Teks dan Foto Riri Prabandari
Jumat pekan lalu. Empat arsitek muda berbagi pengalaman mereka mengikuti sayembara arsitektur.
Mereka adalah Laksana Eka Semarajana Putra, Bagus Samsu Hartanto, Ricky Sandra Hartantyo dan Dondiet Sigit Prabowo. Kegemaran mengikuti sayembara dimulai dari kebosanan akan rutinitas yang mereka rasakan datar-datar saja. Darah muda mereka menginginkan tantangan.
Mengikuti sayembara merupakan hal menyenangkan. Mereka berkesempatan mengasah kemampuan, mengenal dunia arsitektur lebih luas, membangun relasi dengan rekan seprofesi, traveling, dan membuat portofolio yang baik. Suatu kebanggaan apabila mereka berhasil memenangkan suatu sayembara.
Dalam sayembara mereka mendapatkan kebebasan menuangkan ide-ide dan pemikiran. Menjadikan segala hal menjadi mungkin untuk menjadi dasaran sebuah konsep arsitektur.
Sayembara selalu mereka lakukan dalam tim. Seperti juga ditanyakan salah satu peserta malam itu. Mereka menceritakan bahwa proses paling penting adalah pada tahap brand storming. Pada tahap ini semua ide dikemukakan, didiskusikan, ego ditekan, kemungkinan-kemungkinan terbaik dipertimbangkan, dan pendapat orang lain didengarkan. Kemampuan bekerja sama dalam tim mereka kerahkan sebaik mungkin di sini.
Pada edisi ke-10 Architects Under Big 3, mereka mempresentasikan beberapa pengalaman mereka dalam mengikuti sayembara arsitektur. Setiap karya memiliki kisahnya masing-masing, yaitu Sayembara Taman Awi Panglipuran (juara 1), Sayembara Perpusnas (peserta), Sayembara Bangka Belitung Eco Park (juara 1) dan Sayembara Monumen Situ Gintung (juara III).
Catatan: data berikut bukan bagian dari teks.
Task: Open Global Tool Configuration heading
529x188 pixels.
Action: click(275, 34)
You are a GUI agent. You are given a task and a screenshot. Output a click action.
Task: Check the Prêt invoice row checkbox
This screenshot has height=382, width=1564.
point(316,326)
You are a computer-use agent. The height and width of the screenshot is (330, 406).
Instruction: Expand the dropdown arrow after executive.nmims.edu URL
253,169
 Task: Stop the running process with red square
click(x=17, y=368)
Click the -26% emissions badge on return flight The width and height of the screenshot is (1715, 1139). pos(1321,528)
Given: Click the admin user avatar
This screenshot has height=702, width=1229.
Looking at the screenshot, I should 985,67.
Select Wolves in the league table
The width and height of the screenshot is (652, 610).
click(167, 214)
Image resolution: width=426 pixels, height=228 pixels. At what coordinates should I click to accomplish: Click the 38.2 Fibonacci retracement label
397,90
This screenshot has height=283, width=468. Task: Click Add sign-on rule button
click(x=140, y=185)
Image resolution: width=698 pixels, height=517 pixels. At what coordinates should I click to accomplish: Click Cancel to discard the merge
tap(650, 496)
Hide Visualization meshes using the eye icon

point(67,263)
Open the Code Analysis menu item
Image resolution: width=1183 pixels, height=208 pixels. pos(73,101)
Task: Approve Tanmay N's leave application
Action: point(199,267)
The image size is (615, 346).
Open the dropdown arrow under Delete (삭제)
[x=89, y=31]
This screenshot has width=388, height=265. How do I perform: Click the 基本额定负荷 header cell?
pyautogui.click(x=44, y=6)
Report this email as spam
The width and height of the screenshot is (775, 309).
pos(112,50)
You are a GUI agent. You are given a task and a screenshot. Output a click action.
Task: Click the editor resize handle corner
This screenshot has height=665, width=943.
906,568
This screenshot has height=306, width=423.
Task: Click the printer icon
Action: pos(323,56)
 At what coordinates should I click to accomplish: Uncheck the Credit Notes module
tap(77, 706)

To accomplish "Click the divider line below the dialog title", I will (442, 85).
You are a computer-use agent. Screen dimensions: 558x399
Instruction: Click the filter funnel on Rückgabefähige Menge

Sayembara Taman Awi Panglipuran
Sayembara ini mengawali pertemuan keempat arsitek muda yang saat ini bergabung dalam Frangipani6 Design Studio tersebut.
Sayembara ini diadakan Kota Baru Parahyangan, Green Design Community dan Majalah Asri. Sayembara Taman Awi dibagi dalam dua tahap dengan lima nominator. Material bambu menjadi ide dasar mereka dalam eksplorasi ide. Sifat bambu yang fleksibel, sustainable, ramah lingkungan dan ekonomis menjadi suatu kelebihan tersendiri. Terlebih material bambu berkaitan dengan konteks lokal Sunda. Dari eksplorasi tersebut lahirlah gagasan bamboo in open space.
Dalam sayembara perdana yang mereka ikuti bersama ini akhirnya menjadi juara I.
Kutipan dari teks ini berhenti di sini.